Florida and Louisiana are the two states in the country that have the most challenging homeowners insurance markets. Florida has the highest average home insurance premium in the country. They also both have state-run insurance of last resort companies that are called Citizens, and they are both trying to reform their state’s insurance obligations.

In addition, Florida is attempting to bring insurers into the state to help create more competition, driving costs down. The state’s Legislature has worked to reduce the number of lawsuits by limiting what attorneys can charge. High attorney fees were mostly blamed for driving up costs and driving out insurance companies, leaving homeowners no choice except to go to Citizens. It’s too early to know for sure what the Legislature is accomplishing, however, there is some evidence that progress is being made.

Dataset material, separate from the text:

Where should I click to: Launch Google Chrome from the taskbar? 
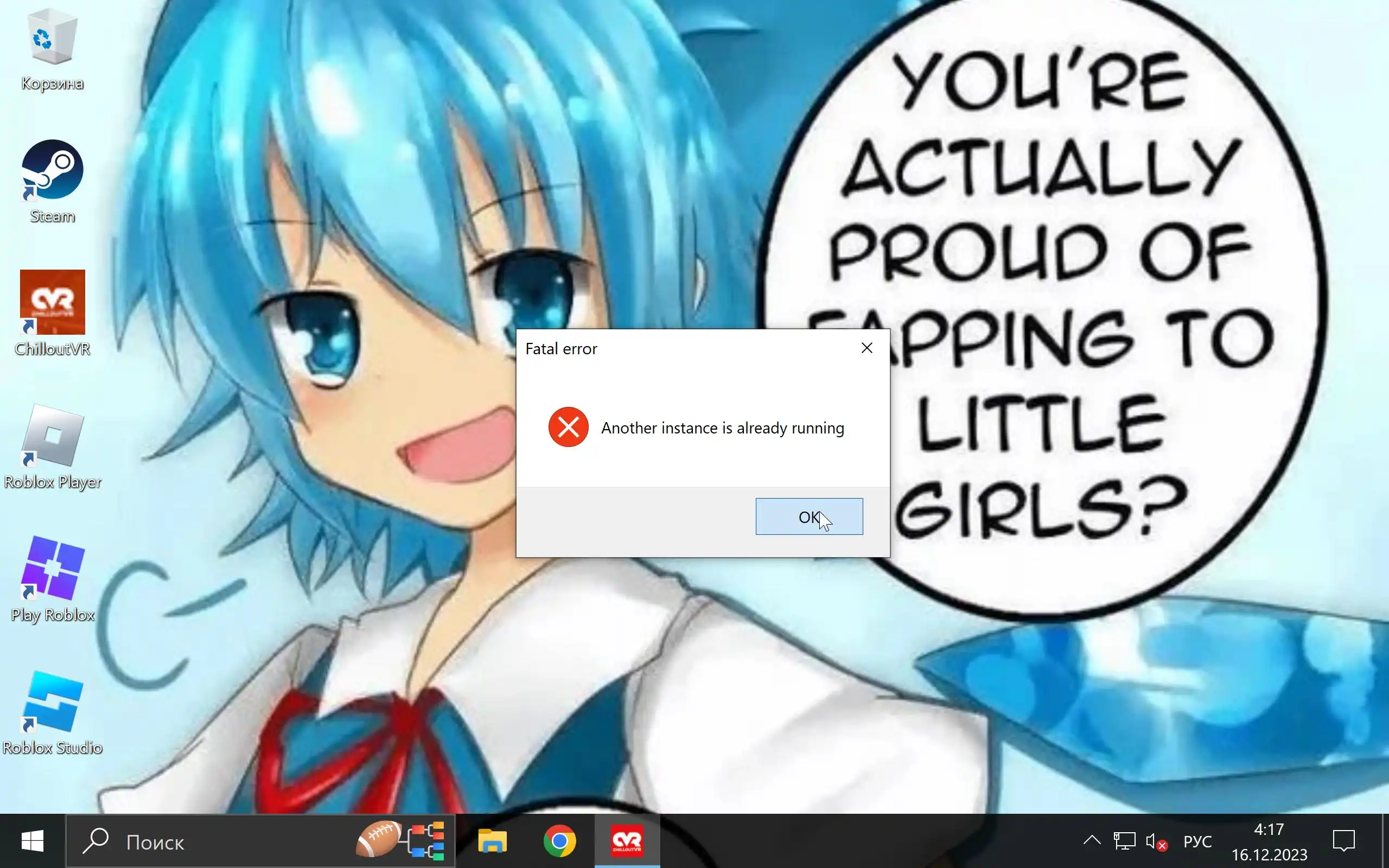click(559, 841)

Nevertheless, the stress for homeowners is enormous, prompting some residents to consider leaving waterfront properties and properties prone to flooding. If you do find yourself in the unimaginable position of not being able to get homeowners insurance on your home or condo while carrying a mortgage, you could be in for some serious problems. Not having the ability to find insurance on your property violates your mortgage agreement. Your lender may force you into a more expensive policy, which is called lender-placed or force-placed insurance. Worse, your loan can be declared in default, risking a foreclosure if you’re not able to satisfy the mortgage.

I know this sounds dramatic and it is, however, one way is to have an advocate on your side like an insurance broker who has access to any new insurance companies coming into the state as well as an understanding of the system and may be able to offer advice. Also, Fair Access to Insurance Requirements (FAIR) plans were created in the 1960s to make insurance available in areas that had abnormally high exposure to risk. The Florida contact numbers are 850-513-3700 and 904-296-6105.

Citizens Insurance in Florida asked the state Office of Insurance Regulation to raise its rates for property insurance by an average of 13.1%. This request was denied and replaced with a cap of not more than a 12% increase. Citizens’ higher-ups feel the approved rate increase is artificially low, resulting in potential exposure beyond its assets. This affects the private market by not being able to compete with what was designed to be the company of last resort for insurance.

As a comparison, Louisiana’s Citizens’ Property Insurance is uncapped. This means their rates are based on what’s happening in the marketplace, allowing private insurers to compete and taking some of the financial exposure of the state. In addition, Louisiana has an incentive program that provides grants to encourage insurers to write property policies in areas of the state that are most at risk.

The solution to Florida’s unraveling insurance market is obviously to attract more private companies into the state, a feat that is easier said than done. We can only hope a plan is in place before the next “big one” comes knocking on our coastline.